* **Source passage**:

The Power of Your Potential

 

Judges 6:11-24

11 Then the angel of the Lord came and sat beneath the oak tree at Ophrah, which belonged to Joash of the clan of Abiezer. Gideon son of Joash had been threshing wheat at the bottom of a winepress to hide the grain from the Midianites. 12 The angel of the Lord appeared to him and said, "Mighty hero, the Lord is with you!”

13 "Sir,” Gideon replied, "if the Lord is with us, why has all this happened to us? And where are all the miracles our ancestors told us about? Didn’t they say, ‘The Lord brought us up out of Egypt’? But now the Lord has abandoned us and handed us over to the Midianites.” 14 Then the Lord turned to him and said, "Go with the strength you have and rescue Israel from the Midianites. I am sending you!” 15 "But Lord,” Gideon replied, "how can I rescue Israel? My clan is the weakest in the whole tribe of Manasseh, and I am the least in my entire family!”16 The Lord said to him, "I will be with you. And you will destroy the Midianites as if you were fighting against one man.” 17 Gideon replied, "If you are truly going to help me, show me a sign to prove that it is really the Lord speaking to me. 18 Don’t go away until I come back and bring my offering to you.”

The Lord answered, "I will stay here until you return.” 19 Gideon hurried home. He cooked a young goat, and with half a bushel of flour he baked some bread without yeast. Then, carrying the meat in a basket and the broth in a pot, he brought them out and presented them to the angel, who was under the oak tree. 20 The angel of God said to him, "Place the meat and the unleavened bread on this rock, and pour the broth over it.” And Gideon did as he was told. 21 Then the angel of the Lord touched the meat and bread with the staff in his hand, and fire flamed up from the rock and consumed all he had brought. And the angel of the Lord disappeared. 22 When Gideon realized that it was the angel of the Lord, he cried out, "Sovereign Lord, I have seen the angel of the Lord face to face!” 23 "It is all right,” the Lord replied. "Do not be afraid. You will not die.” 24 And Gideon built an altar to the Lord there and named it "The Lord Is Peace.” The altar remains in Ophrah in the land of the clan of Abiezer to this day.

 

 

Introduction

 

The book of Judges reveals that Israel was plundered and pillaged by the powerful nations around them.

 

The Moabites, Canaanities and the Philistines had all taken their turn.

 

Each time in the depths of their despair they would remember to call out to God.

 

Each time they would repent of their sins and failure to follow God.

 

And - In their despair they would call on Him to rescue them and He did!

 

Yet each time they once again would forget and return yet again to their sinful ways.

 

Now for seven long years the Midianites, fierce and ruthless desert nomads, had raided the land relentlessly.

 

Their invasion was so massive and so overpowering that Israel had literally gone underground and was living in caves, dens and mountain strongholds to survive.

 

Israel in all of her history had never lived at a more humble and humiliated level.

* **Exercise task 1**:
Reproduce the Gideon sermon word for word, starting at "Now for seven" and ending at "strongholds to survive.".
* **Exercise task 2**:
Resume the Gideon sermon after its final sentence and carry it forward.
The material that comes after the Gideon sermon isn't needed here.

* **Source data**:
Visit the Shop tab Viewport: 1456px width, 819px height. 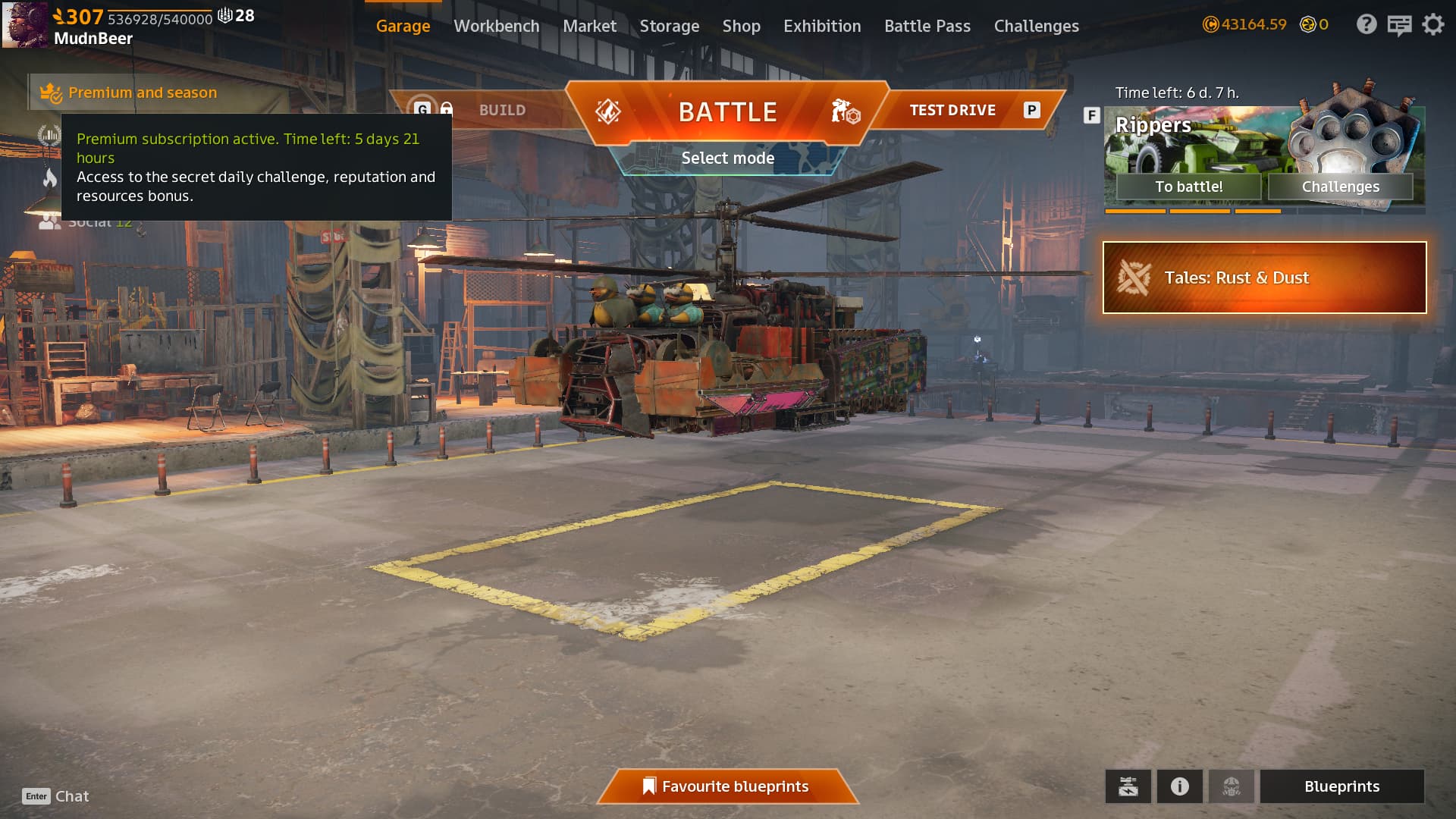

* **Final answer 1**:
Now for seven long years the Midianites, fierce and ruthless desert nomads, had raided the land relentlessly.

 

Their invasion was so massive and so overpowering that Israel had literally gone underground and was living in caves, dens and mountain strongholds to survive.

* **Final answer 2**:
Finally Israel turned to the Lord but according to verse six it was "because of the Midianites” not because of a recognition of their sins.

 

They were crying out to the Lord in pain and not in repentance.

 

For the first time, God does not respond with a deliverer, instead He sent them a prophet with a rebuke.

 

In verse eleven we are introduced to Gideon:

 

Then the angel of the Lord came and sat beneath the oak tree at Ophrah, which belonged to Joash of the clan of Abiezer. Gideon son of Joash had been threshing wheat at the bottom of a winepress to hide the grain from the Midianites.

 

  More space is devoted to the story of Gideon in the book of Judges (100 verses) than to any other judge.

 

And Gideon is the only judge whose personal struggles with his faith are recorded.

 

Gideon stands as a testament to all those individuals who have a hard time believing that God can make something out of them or do anything with them.

 

When we are introduced to Gideon he does not seem to be much of a hero or an outstanding man.

 

He is threshing wheat in the winepress.

 

Gideon was afraid of the Midianites.

 

Yes – Gideon was afraid.  Before we are too hard on him, let me remind you that just about everyone God used in his word had some kind of character flaw:

 

Noah was a drunk

Abraham was too old

Isaac was a daydreamer

Jacob was a liar

Leah was ugly

Joseph was abused

Moses had a stuttering problem

Gideon was afraid

Samson had long hair and was a womanizer

Rahab was a prostitute

Jeremiah and Timothy were too young

David had an affair and was a murderer

Elijah was suicidal

Isaiah preached naked

Jonah ran from God

Naomi was a widow

Job went bankrupt

John the Baptist ate bugs

Peter denied Christ

The Disciples fell asleep while praying

Martha worried about everything

The Samaritan woman was divorced, more than once

Zaccheus was too small

Paul was too religious

Timothy had an ulcer...

AND

Lazarus was dead!

 

What do you have that’s worse than that?

 

If God used them, He can use you.

 

Gideon’s response to the heavenly visitor is fascinating because in the three questions he raises we see Gideon’s personal spiritual struggles.

 

Perhaps even more importantly these are three questions are the same questions that we are still asking today. 

 

Gideon’s First Question - "Does God Really Care What Happens To Us?” (vv. 12-13)

 

12 The angel of the Lord appeared to him and said, "Mighty hero, the Lord is with you!”

13 "Sir,” Gideon replied, "if the Lord is with us, why has all this happened to us? And where are all the miracles our ancestors told us about? Didn’t they say, ‘The Lord brought us up out of Egypt’? But now the Lord has abandoned us and handed us over to the Midianites.”

 

       Gideon did not at first realize that this visitation of "the Angel of the Lord” (v. 12) was in fact a direct encounter with God himself.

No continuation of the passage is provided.